FINANCE minister Brian Cowen will face questions in the Dail this week over the Financial Regulator's decision not to act on a 2004 KPMG report warning of highly risky, unsupervised transactions at two Dublin subsidiaries of German bank Sachsen LB. One of these subsidiaries required a 17.3bn bail-out in August when its parent couldn't meet its funding obligations.
Both Fine Gael deputy leader Richard Bruton and Labour finance spokeswoman Joan Burton are expected to question the minister about the regulator's responsibility to act on the report, commissioned by Bafin, the German regulator. The report said Sachsen didn't have a clear view of the subsidiaries' complex borrowing and investment activities.
One of the subsidiaries, Ormond Quay Funding, ran into trouble in August when a collapse in the value of its US subprime debt investments prevented it from paying back the buyers of its commercial paper. The German association of savings banks had to assemble a 17.3bn rescue package to keep it afloat. Sachsen LB was later forced by the German regulator to sell to German bank LBBW.

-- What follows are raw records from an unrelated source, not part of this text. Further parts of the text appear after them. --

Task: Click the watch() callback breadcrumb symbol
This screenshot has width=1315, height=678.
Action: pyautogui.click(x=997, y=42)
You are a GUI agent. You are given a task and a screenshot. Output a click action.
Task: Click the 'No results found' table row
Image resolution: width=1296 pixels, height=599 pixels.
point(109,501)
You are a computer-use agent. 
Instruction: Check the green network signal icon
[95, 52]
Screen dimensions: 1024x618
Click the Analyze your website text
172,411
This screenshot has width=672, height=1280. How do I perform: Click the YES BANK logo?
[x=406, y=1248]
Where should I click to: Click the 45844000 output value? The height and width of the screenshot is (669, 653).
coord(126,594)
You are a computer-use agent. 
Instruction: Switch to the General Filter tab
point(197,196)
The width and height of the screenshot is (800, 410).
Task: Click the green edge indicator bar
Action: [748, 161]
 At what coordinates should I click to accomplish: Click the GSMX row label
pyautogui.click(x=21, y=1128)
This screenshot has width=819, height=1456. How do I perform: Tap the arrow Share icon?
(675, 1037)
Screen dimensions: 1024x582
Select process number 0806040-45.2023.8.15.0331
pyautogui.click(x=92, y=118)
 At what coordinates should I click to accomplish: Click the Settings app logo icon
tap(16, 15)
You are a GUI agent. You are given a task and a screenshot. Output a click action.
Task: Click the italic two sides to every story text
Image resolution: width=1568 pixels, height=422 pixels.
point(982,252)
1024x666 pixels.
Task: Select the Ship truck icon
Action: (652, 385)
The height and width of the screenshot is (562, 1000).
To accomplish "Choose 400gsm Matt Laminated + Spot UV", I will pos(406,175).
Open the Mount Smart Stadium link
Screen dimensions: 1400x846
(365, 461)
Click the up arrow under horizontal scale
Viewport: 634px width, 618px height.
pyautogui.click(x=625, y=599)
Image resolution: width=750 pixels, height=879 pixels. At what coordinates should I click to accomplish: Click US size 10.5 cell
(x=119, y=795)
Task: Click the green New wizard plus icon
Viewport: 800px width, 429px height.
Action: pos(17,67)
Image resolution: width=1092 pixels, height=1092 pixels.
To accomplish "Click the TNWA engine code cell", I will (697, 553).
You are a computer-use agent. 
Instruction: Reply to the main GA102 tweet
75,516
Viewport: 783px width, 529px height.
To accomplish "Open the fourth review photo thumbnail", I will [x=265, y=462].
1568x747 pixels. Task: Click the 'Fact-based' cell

Ormond Quay was not a regulated entity, but its IFSCbased parent, Sachsen LB Europe, is a regulated financial institution in Ireland. Bafin maintains the Irish regulator was therefore responsible for overseeing the activities of its investment vehicles.
The Financial Regulator has said such responsibility rests with the consolidating bank . . .
Sachsen . . . in Germany and is a matter for Bafin.
"The Dail will be debating the Markets and Financial Instruments & Miscellaneous Provisions Bill 2007 this week, and I will use this opportunity to debate this issue, " Bruton told the Sunday Tribune. "I will also be tabling a question in relation to this matter and raising it with the Financial Regulator in the near future."
Burton said in a statement last week that the minister should "stop hiding behind the Financial Regulator".
"I want the minister to make an honest statement, setting out clearly the likely impact of the turmoil in the financial markets, on the banking sector in particular, and the Irish economy in general, " she said.